--- TEXT SECTION ---

Parameter constraints for flat cosmologies from CMB and 2dFGRS power spectra
Will J. Percival, Will Sutherland, John A. Peacock, Carlton M. Baugh, Joss Bland-Hawthorn, Terry Bridges, Russell Cannon, Shaun Cole, Matthew Colless, Chris Collins, Warrick Couch, Gavin Dalton, Roberto De Propris, Simon P. Driver, George Efstathiou, Richard S. Ellis, Carlos S. Frenk, Karl Glazebrook, Carole Jackson, Ofer Lahav, Ian Lewis, Stuart Lumsden, Steve Maddox, Stephen Moody, Peder Norberg, Bruce A. Peterson, Keith Taylor
TL;DR
This work presents a joint likelihood analysis of flat cosmologies using a compressed CMB power spectrum and the 2dFGRS power spectrum, deriving tight constraints on $h$ and $\Omega_m$ (e.g., scalar-only $h=0.665\pm0.047$, $\Omega_m=0.313\pm0.055$) and related densities $\Omega_b h^2$ and $\Omega_c h^2$. It introduces and exploits the horizon-angle degeneracy, showing that CMB peak locations tightly constrain the combination $\Omega_m h^{3.4}$ (or $\Omega_m h^{3}$ when peak heights are included), and that including 2dFGRS breaks degeneracies to yield precise parameter estimates. Allowing tensor modes broadens the allowed region but maintains consistency with the data, while extending the analysis to a variable equation of state for dark energy yields $w<-0.52$ (95% CL) when combined with an external $h$ prior. The study provides a robust CDM+flatness framework, makes concrete predictions for the CMB power spectrum (e.g., the first peak near $\ell\approx 222$ for scalar models), and offers public data resources for further testing with upcoming experiments like MAP.

---

INSTRUCTIONS FOR THE TASK: Reproduce the full text above on parameter constraints for flat cosmologies, word for word.

--- DATA LISTING ---

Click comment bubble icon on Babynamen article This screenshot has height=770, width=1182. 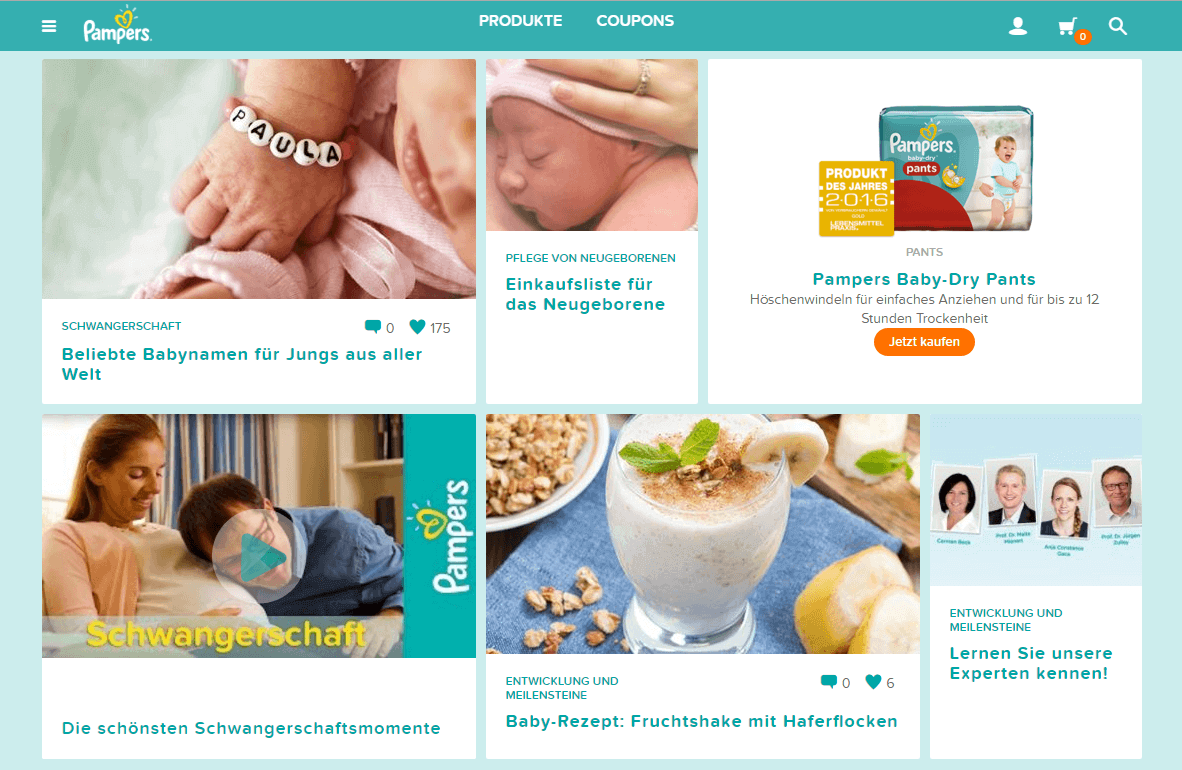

---
--- DATA LISTING ---

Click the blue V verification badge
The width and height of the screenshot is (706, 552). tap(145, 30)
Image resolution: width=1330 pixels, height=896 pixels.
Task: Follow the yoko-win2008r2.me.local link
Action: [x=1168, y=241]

---

WRITTEN ANSWER:
Parameter constraints for flat cosmologies from CMB and 2dFGRS power spectra
Will J. Percival, Will Sutherland, John A. Peacock, Carlton M. Baugh, Joss Bland-Hawthorn, Terry Bridges, Russell Cannon, Shaun Cole, Matthew Colless, Chris Collins, Warrick Couch, Gavin Dalton, Roberto De Propris, Simon P. Driver, George Efstathiou, Richard S. Ellis, Carlos S. Frenk, Karl Glazebrook, Carole Jackson, Ofer Lahav, Ian Lewis, Stuart Lumsden, Steve Maddox, Stephen Moody, Peder Norberg, Bruce A. Peterson, Keith Taylor
TL;DR
This work presents a joint likelihood analysis of flat cosmologies using a compressed CMB power spectrum and the 2dFGRS power spectrum, deriving tight constraints on $h$ and $\Omega_m$ (e.g., scalar-only $h=0.665\pm0.047$, $\Omega_m=0.313\pm0.055$) and related densities $\Omega_b h^2$ and $\Omega_c h^2$. It introduces and exploits the horizon-angle degeneracy, showing that CMB peak locations tightly constrain the combination $\Omega_m h^{3.4}$ (or $\Omega_m h^{3}$ when peak heights are included), and that including 2dFGRS breaks degeneracies to yield precise parameter estimates. Allowing tensor modes broadens the allowed region but maintains consistency with the data, while extending the analysis to a variable equation of state for dark energy yields $w<-0.52$ (95% CL) when combined with an external $h$ prior. The study provides a robust CDM+flatness framework, makes concrete predictions for the CMB power spectrum (e.g., the first peak near $\ell\approx 222$ for scalar models), and offers public data resources for further testing with upcoming experiments like MAP.